VPinfo

Onderzoek in moordzaak nog steeds niet afgerond

moordplaats02Er zijn drie mogelijkheden bij de moord op de 50-jarige Joke in augustus 2009. Haar man, Ernst L., is de dader, hij is onschuldig en er is een onbekende dader, of hij is onschuldig en beschermt iemand.

Het openbaar ministerie gelooft niet in de verklaring van de verdachte dat het paar tijdens een wandeling in het Bernissegebied bij Simonshaven overvallen werd.

Om alle mogelijkheden uit te sluiten wil het OM een aantal aanvullende onderzoeken laten doen. Op de kleding van de man zijn pollen en zaden aangetroffen. Die moeten vergeleken worden met de grond waarop de man gelegen heeft. Alleen Ernst L. kan zich die plek niet meer herinneren. De kleding moet ook op schotresten worden onderzocht omdat de verwondingen bij het slachtoffer toegebracht kunnen zijn door een vuurwapen.

Bij het lichaam van het slachtoffer zijn sigarettenpeuken en kogelhulzen gevonden. Daarop is ook DNA aangetroffen. Het onderzoek naar het DNA is nog in volle gang. Als er geen match gevonden wordt, moeten ook de hulpverleners DNA afstaan. De verdediging wil graag dat het profiel van een schoenafdruk wordt onderzocht. Hiervoor moet een Canadese deskundige ingeschakeld worden, en dat zou wel eens lang kunnen duren.

De zaak is donderdag terugverwezen naar de rechter-commissaris met de opdracht de onderzoeken te laten uitvoeren en te zorgen dat de resultaten bekend zijn als de zaak inhoudelijk wordt behandeld. Dat zal een lange zit worden, want er worden in ieder geval twee getuigen-deskundigen gehoord. Ook wil het OM beelden vertonen die door een observatieteam van de verdachte zijn gemaakt. Die beelden moeten aantonen dat de man lichamelijk in staat was om de vrouw om het leven te brengen.

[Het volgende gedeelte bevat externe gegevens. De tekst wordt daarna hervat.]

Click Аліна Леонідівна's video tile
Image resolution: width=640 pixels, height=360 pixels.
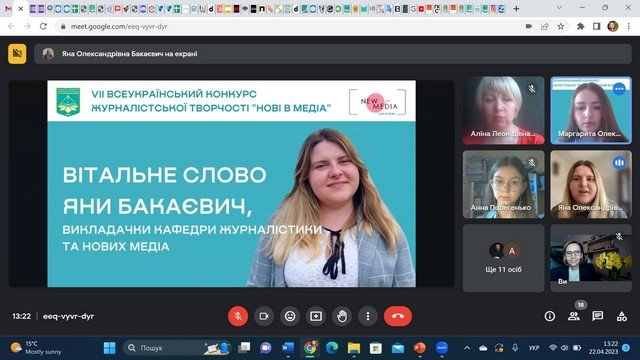(x=504, y=111)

Of de verdachte tijdens de inhoudelijke zitting een verklaring wenst af te leggen is afwachten. Vanaf het moment dat de man door het OM niet meer als getuige maar als verdachte wordt beschouwd, beroept hij zich op zijn zwijgrecht. Hij was ook niet bij de zitting aanwezig. Zijn advocaat stelt dat er geen sprake is van tegenwerking, maar dat zijn cliënt alles vertelt heeft wat hij weet en niet gelooft wordt. Voor Ernst L. houdt het daarmee op.